§ Task goal:
Please output the entries below without altering a single character.

§ Source data:
#####
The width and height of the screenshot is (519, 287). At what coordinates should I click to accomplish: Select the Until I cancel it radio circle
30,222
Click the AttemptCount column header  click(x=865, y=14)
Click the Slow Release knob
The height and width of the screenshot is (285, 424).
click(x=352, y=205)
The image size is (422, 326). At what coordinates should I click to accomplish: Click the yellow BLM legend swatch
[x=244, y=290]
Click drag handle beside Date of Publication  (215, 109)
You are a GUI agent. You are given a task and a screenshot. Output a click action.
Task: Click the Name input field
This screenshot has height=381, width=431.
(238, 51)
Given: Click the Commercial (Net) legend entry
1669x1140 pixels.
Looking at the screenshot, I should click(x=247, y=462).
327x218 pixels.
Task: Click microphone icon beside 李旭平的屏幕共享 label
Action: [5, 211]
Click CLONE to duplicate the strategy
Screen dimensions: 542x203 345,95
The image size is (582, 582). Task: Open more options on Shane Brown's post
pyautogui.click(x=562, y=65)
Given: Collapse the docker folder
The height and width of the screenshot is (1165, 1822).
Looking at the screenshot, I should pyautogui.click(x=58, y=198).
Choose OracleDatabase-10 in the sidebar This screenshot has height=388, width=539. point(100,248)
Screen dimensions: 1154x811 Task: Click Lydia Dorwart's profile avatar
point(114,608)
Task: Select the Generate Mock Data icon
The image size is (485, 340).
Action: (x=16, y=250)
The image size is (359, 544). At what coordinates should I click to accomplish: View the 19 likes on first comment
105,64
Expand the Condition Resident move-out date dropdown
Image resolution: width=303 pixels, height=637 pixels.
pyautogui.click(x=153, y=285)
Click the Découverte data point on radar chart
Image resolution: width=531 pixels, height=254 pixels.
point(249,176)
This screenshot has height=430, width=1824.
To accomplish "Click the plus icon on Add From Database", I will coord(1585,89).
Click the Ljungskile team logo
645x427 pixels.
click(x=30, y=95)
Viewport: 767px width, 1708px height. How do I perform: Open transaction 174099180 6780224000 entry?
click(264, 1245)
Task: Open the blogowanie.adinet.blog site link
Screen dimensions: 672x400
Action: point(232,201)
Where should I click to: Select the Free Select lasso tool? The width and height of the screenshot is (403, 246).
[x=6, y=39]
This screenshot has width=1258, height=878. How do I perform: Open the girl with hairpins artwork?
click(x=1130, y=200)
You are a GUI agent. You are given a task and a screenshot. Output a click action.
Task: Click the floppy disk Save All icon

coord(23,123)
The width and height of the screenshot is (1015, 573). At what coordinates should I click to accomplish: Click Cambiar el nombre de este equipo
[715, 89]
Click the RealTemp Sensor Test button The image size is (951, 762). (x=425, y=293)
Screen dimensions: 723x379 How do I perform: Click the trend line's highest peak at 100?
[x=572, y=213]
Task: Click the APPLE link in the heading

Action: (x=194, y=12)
#####
§ Result of the task:
The width and height of the screenshot is (519, 287). At what coordinates should I click to accomplish: Select the Until I cancel it radio circle
30,222
Click the AttemptCount column header  click(x=865, y=14)
Click the Slow Release knob
The height and width of the screenshot is (285, 424).
click(x=352, y=205)
The image size is (422, 326). At what coordinates should I click to accomplish: Click the yellow BLM legend swatch
[x=244, y=290]
Click drag handle beside Date of Publication  (215, 109)
You are a GUI agent. You are given a task and a screenshot. Output a click action.
Task: Click the Name input field
This screenshot has height=381, width=431.
(238, 51)
Given: Click the Commercial (Net) legend entry
1669x1140 pixels.
Looking at the screenshot, I should click(x=247, y=462).
327x218 pixels.
Task: Click microphone icon beside 李旭平的屏幕共享 label
Action: [5, 211]
Click CLONE to duplicate the strategy
Screen dimensions: 542x203 345,95
The image size is (582, 582). Task: Open more options on Shane Brown's post
pyautogui.click(x=562, y=65)
Given: Collapse the docker folder
The height and width of the screenshot is (1165, 1822).
Looking at the screenshot, I should pyautogui.click(x=58, y=198).
Choose OracleDatabase-10 in the sidebar This screenshot has height=388, width=539. point(100,248)
Screen dimensions: 1154x811 Task: Click Lydia Dorwart's profile avatar
point(114,608)
Task: Select the Generate Mock Data icon
The image size is (485, 340).
Action: (x=16, y=250)
The image size is (359, 544). At what coordinates should I click to accomplish: View the 19 likes on first comment
105,64
Expand the Condition Resident move-out date dropdown
Image resolution: width=303 pixels, height=637 pixels.
pyautogui.click(x=153, y=285)
Click the Découverte data point on radar chart
Image resolution: width=531 pixels, height=254 pixels.
point(249,176)
This screenshot has height=430, width=1824.
To accomplish "Click the plus icon on Add From Database", I will coord(1585,89).
Click the Ljungskile team logo
645x427 pixels.
click(x=30, y=95)
Viewport: 767px width, 1708px height. How do I perform: Open transaction 174099180 6780224000 entry?
click(264, 1245)
Task: Open the blogowanie.adinet.blog site link
Screen dimensions: 672x400
Action: point(232,201)
Where should I click to: Select the Free Select lasso tool? The width and height of the screenshot is (403, 246).
[x=6, y=39]
This screenshot has width=1258, height=878. How do I perform: Open the girl with hairpins artwork?
click(x=1130, y=200)
You are a GUI agent. You are given a task and a screenshot. Output a click action.
Task: Click the floppy disk Save All icon

coord(23,123)
The width and height of the screenshot is (1015, 573). At what coordinates should I click to accomplish: Click Cambiar el nombre de este equipo
[715, 89]
Click the RealTemp Sensor Test button The image size is (951, 762). (x=425, y=293)
Screen dimensions: 723x379 How do I perform: Click the trend line's highest peak at 100?
[x=572, y=213]
Task: Click the APPLE link in the heading

Action: (x=194, y=12)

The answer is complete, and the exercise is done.